Stored data entries:
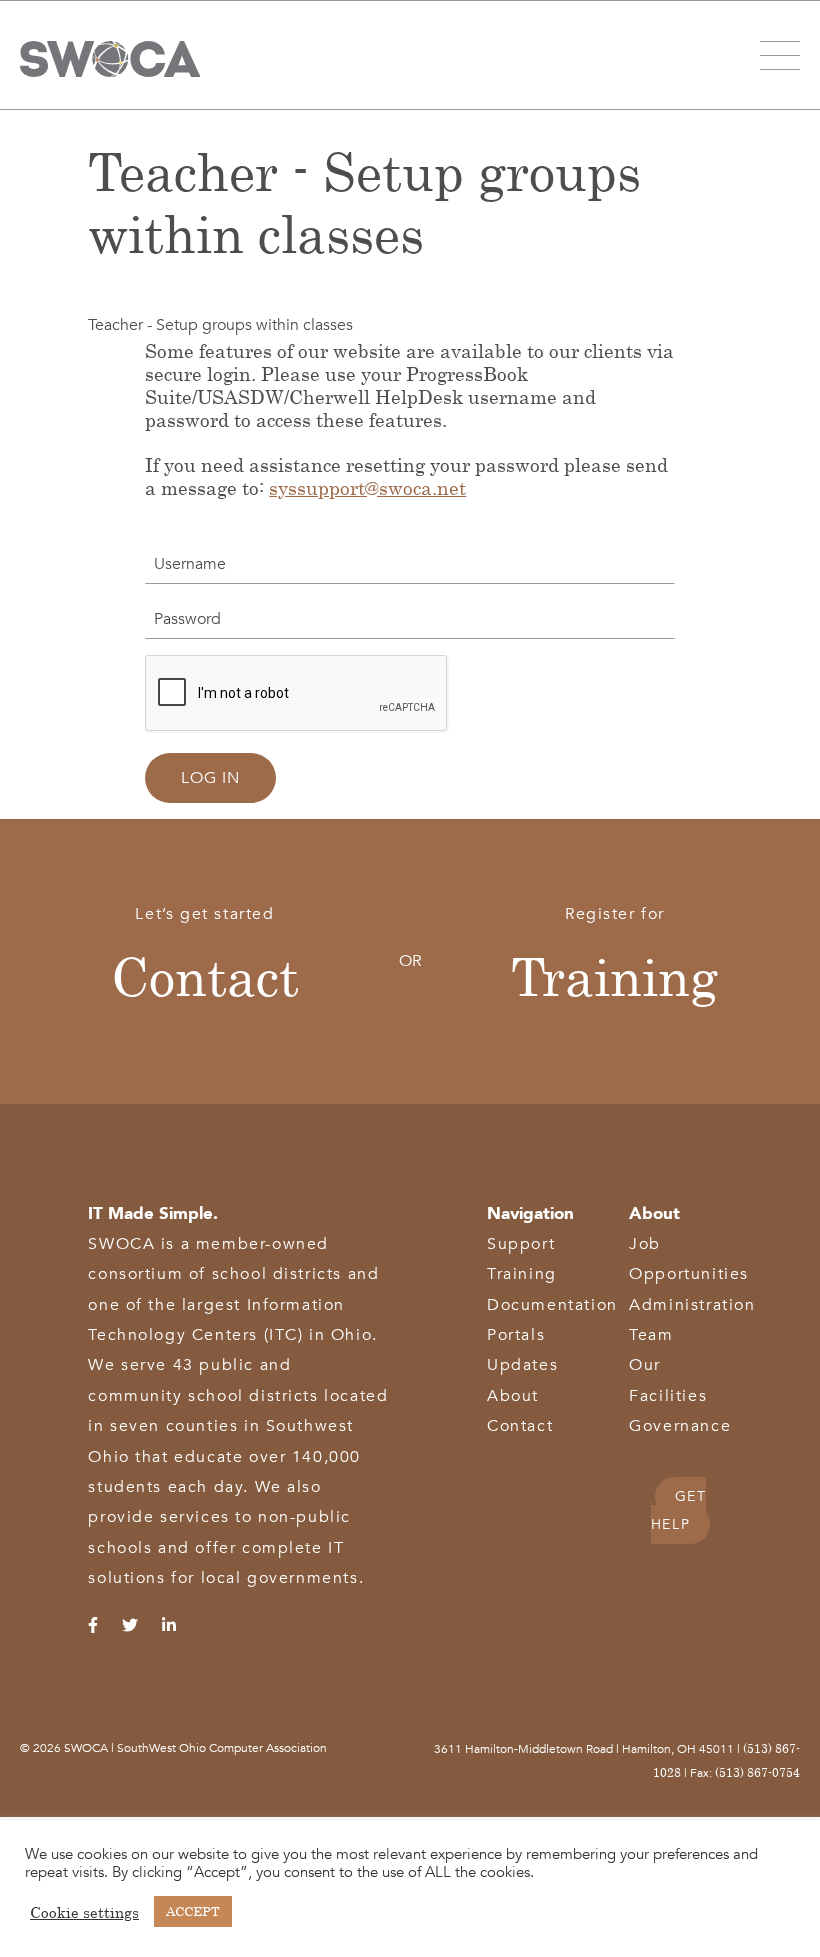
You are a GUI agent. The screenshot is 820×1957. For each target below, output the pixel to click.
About (513, 1396)
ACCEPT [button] (193, 1911)
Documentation (552, 1305)
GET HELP (679, 1510)
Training (614, 976)
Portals (516, 1335)
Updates (522, 1365)
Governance (680, 1426)
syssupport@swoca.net (367, 487)
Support (521, 1244)
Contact (205, 976)
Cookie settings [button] (84, 1912)
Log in (210, 778)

--- PROBLEM STATEMENT ---
From the entries above, collect every line with the string "button" in it.

--- ANSWER AREA ---
ACCEPT [button] (193, 1911)
Cookie settings [button] (84, 1912)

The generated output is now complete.